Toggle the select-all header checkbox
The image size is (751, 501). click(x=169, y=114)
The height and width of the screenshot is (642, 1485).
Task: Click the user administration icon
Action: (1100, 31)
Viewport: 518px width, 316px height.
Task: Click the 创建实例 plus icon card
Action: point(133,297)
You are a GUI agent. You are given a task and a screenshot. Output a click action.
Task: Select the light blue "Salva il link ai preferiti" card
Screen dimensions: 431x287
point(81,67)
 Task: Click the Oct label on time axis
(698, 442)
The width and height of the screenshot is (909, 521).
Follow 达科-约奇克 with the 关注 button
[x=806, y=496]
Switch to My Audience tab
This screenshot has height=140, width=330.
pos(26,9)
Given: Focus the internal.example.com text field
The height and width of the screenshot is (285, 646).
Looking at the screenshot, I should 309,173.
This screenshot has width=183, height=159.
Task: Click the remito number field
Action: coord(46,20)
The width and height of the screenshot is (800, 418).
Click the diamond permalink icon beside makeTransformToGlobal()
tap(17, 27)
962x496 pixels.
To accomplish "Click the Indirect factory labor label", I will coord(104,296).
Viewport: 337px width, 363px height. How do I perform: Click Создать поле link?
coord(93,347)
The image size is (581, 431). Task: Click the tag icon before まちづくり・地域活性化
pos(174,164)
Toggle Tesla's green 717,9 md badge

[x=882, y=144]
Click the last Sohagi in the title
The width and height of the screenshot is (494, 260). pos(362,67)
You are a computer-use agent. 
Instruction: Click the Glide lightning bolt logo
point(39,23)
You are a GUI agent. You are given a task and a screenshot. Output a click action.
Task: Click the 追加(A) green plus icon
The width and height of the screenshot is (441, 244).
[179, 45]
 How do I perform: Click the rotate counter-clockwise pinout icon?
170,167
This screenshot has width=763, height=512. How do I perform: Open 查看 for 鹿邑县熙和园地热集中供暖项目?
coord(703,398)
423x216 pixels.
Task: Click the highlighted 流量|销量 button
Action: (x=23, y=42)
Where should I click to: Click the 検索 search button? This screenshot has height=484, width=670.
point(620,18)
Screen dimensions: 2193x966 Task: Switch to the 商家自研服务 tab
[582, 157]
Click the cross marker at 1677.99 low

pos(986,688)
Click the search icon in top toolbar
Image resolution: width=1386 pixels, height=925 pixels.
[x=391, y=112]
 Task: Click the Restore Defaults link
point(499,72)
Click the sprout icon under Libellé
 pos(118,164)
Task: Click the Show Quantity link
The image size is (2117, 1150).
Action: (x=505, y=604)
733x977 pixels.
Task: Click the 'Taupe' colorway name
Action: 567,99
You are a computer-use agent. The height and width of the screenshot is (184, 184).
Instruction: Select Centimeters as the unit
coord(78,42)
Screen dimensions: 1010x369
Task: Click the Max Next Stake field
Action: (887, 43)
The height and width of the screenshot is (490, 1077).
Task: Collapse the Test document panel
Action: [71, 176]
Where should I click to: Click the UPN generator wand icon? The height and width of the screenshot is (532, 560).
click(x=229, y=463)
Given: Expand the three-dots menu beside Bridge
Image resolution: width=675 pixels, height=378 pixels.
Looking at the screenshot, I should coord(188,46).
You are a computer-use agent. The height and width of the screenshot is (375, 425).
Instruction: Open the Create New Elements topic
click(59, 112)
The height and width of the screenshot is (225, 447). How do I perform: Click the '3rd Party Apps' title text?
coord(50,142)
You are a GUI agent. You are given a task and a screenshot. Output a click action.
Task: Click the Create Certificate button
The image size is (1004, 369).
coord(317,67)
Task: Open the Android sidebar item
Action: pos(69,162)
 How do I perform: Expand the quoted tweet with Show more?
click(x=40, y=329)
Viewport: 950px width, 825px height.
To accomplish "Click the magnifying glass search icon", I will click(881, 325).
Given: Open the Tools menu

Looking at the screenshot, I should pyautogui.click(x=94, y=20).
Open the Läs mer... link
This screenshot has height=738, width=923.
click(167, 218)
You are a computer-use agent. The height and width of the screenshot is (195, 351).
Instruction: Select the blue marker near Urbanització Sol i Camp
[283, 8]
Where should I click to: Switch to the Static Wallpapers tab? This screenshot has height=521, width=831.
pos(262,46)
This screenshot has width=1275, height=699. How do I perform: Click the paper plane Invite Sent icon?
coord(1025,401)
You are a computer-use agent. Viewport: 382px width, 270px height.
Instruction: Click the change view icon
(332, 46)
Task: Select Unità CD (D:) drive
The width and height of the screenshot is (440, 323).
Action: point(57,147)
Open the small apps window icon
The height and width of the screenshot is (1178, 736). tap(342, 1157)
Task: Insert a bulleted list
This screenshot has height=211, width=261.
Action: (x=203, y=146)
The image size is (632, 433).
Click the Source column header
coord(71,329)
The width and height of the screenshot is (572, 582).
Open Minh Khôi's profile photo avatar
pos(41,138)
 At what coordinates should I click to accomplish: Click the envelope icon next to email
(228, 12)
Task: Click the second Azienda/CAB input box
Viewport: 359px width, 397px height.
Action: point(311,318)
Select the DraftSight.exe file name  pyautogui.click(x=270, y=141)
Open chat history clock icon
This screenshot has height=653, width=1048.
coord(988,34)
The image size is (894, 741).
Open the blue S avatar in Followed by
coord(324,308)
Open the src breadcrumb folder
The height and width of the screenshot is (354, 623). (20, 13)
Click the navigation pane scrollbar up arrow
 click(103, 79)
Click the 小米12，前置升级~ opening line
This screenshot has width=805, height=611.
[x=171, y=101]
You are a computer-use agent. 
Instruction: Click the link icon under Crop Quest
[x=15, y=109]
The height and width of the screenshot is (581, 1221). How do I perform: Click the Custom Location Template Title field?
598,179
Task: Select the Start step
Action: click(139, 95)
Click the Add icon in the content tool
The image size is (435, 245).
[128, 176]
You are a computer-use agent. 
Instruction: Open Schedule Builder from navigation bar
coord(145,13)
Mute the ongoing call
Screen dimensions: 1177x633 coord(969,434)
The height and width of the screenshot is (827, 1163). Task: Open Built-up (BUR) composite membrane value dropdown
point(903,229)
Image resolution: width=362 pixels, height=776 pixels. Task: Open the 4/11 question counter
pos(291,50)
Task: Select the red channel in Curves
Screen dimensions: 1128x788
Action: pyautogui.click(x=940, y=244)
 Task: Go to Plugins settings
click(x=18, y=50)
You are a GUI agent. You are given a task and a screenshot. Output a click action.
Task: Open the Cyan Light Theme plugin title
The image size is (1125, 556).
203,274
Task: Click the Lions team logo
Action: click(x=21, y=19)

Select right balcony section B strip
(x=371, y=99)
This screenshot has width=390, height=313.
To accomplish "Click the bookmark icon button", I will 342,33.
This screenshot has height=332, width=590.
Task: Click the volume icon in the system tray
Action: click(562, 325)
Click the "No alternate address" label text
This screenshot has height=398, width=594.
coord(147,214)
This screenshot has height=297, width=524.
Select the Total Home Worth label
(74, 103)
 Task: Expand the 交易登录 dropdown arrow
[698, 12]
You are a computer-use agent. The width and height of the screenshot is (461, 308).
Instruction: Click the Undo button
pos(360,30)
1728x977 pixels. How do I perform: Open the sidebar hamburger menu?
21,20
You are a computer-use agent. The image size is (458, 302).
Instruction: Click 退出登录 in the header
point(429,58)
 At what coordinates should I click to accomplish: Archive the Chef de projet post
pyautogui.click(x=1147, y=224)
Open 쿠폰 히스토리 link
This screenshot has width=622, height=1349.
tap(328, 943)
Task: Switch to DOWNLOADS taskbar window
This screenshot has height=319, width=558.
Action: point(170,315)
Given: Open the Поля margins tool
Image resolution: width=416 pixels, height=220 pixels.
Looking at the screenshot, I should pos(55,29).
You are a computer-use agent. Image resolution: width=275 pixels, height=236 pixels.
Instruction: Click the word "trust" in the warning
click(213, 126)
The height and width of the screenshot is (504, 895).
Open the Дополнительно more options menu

• • • • •

What you have to do:
Render the material from the line containing "Task: Click the Restore Defaults link" up to and including the line containing "will click(881, 325)." as a Markdown table with the columns Row and Line. Give each nonblank line its own numbered row, and leave out blank lines.

Answer in full:
| Row | Line |
|---|---|
| 1 |  Task: Click the Restore Defaults link |
| 2 | point(499,72) |
| 3 | Click the sprout icon under Libellé |
| 4 |  pos(118,164) |
| 5 | Task: Click the Show Quantity link |
| 6 | The image size is (2117, 1150). |
| 7 | Action: (x=505, y=604) |
| 8 | 733x977 pixels. |
| 9 | Task: Click the 'Taupe' colorway name |
| 10 | Action: 567,99 |
| 11 | You are a computer-use agent. The height and width of the screenshot is (184, 184). |
| 12 | Instruction: Select Centimeters as the unit |
| 13 | coord(78,42) |
| 14 | Screen dimensions: 1010x369 |
| 15 | Task: Click the Max Next Stake field |
| 16 | Action: (887, 43) |
| 17 | The height and width of the screenshot is (490, 1077). |
| 18 | Task: Collapse the Test document panel |
| 19 | Action: [71, 176] |
| 20 | Where should I click to: Click the UPN generator wand icon? The height and width of the screenshot is (532, 560). |
| 21 | click(x=229, y=463) |
| 22 | Given: Expand the three-dots menu beside Bridge |
| 23 | Image resolution: width=675 pixels, height=378 pixels. |
| 24 | Looking at the screenshot, I should coord(188,46). |
| 25 | You are a computer-use agent. The height and width of the screenshot is (375, 425). |
| 26 | Instruction: Open the Create New Elements topic |
| 27 | click(59, 112) |
| 28 | The height and width of the screenshot is (225, 447). How do I perform: Click the '3rd Party Apps' title text? |
| 29 | coord(50,142) |
| 30 | You are a GUI agent. You are given a task and a screenshot. Output a click action. |
| 31 | Task: Click the Create Certificate button |
| 32 | The image size is (1004, 369). |
| 33 | coord(317,67) |
| 34 | Task: Open the Android sidebar item |
| 35 | Action: pos(69,162) |
| 36 |  How do I perform: Expand the quoted tweet with Show more? |
| 37 | click(x=40, y=329) |
| 38 | Viewport: 950px width, 825px height. |
| 39 | To accomplish "Click the magnifying glass search icon", I will click(881, 325). |